_Task details_. This task asks for the lines from the one with "Screen dimensions: 1080x600" to the final line below, repeated exactly, with pictures omitted.

_Exercise material_.

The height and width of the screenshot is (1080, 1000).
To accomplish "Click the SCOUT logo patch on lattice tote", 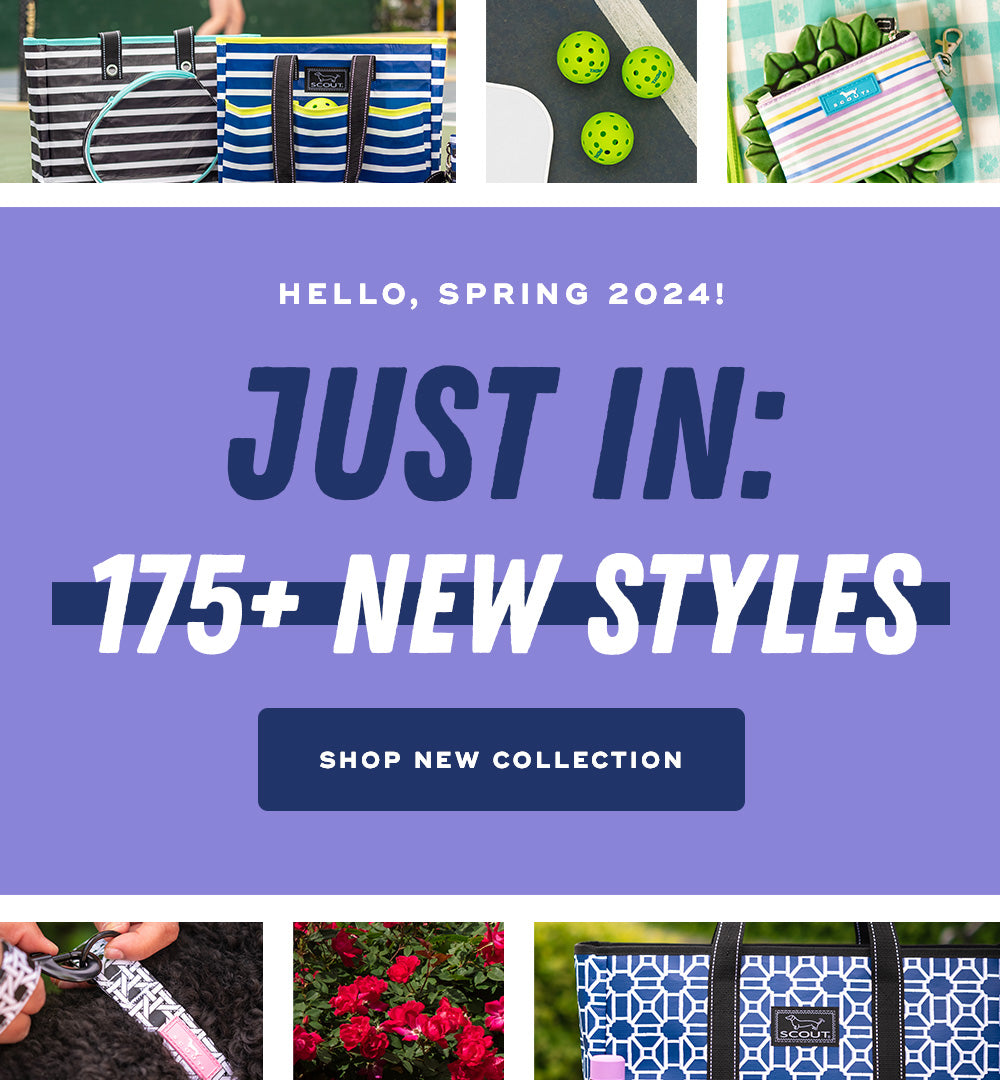I will (804, 1026).
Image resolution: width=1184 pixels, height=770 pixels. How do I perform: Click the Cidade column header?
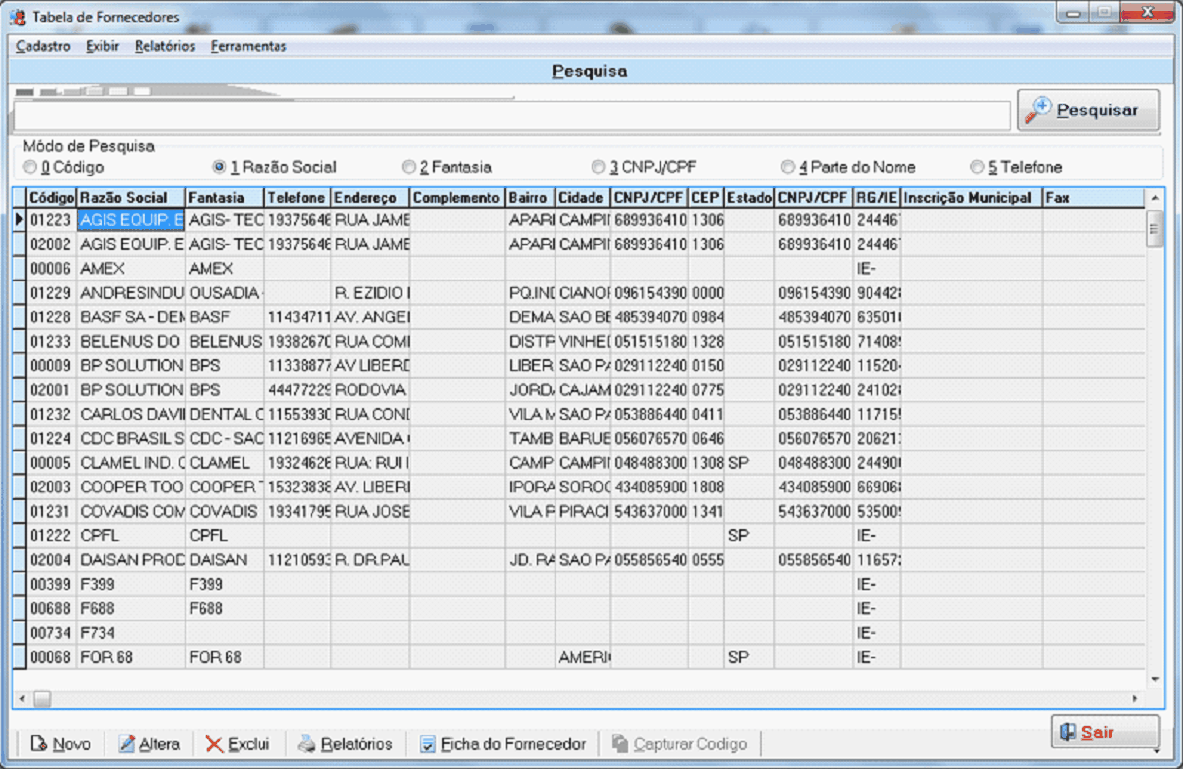tap(581, 198)
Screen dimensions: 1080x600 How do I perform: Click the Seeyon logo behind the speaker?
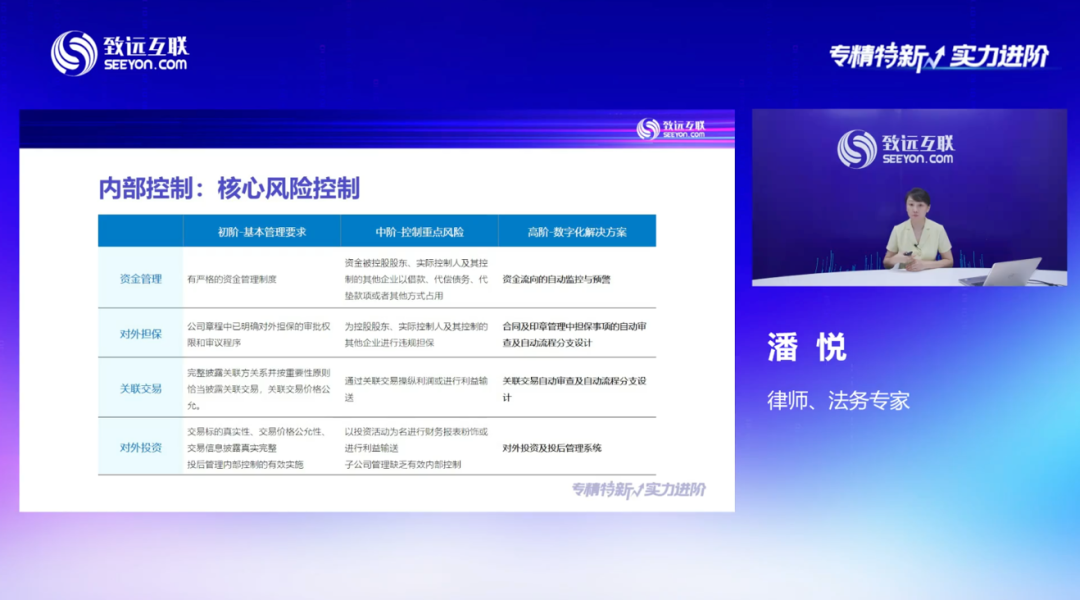[895, 148]
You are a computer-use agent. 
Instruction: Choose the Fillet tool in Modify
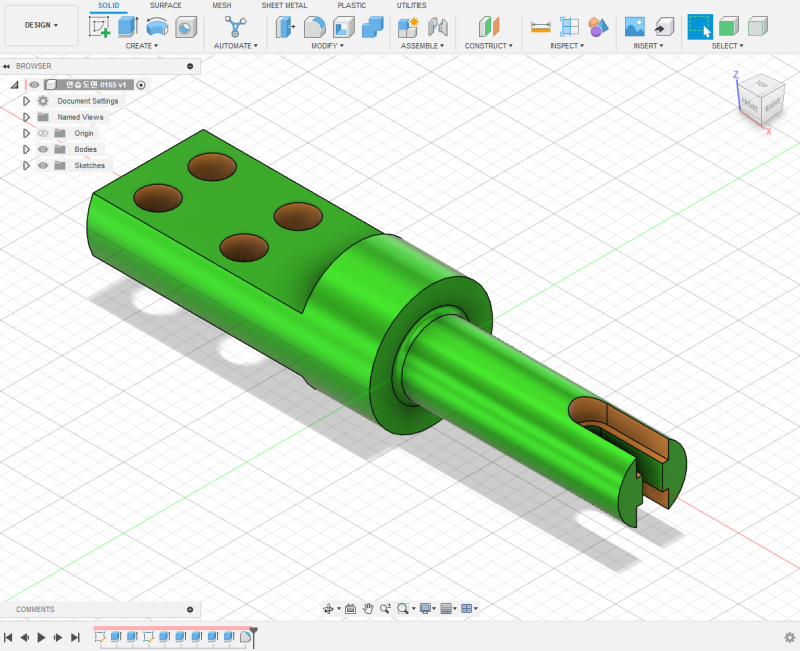point(315,27)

_Problem solution_.
Screen dimensions: 1080x600 How do I perform: Click the Seeyon logo behind the speaker?
[895, 148]
You are a computer-use agent. 
Instruction: Choose the Fillet tool in Modify
point(315,27)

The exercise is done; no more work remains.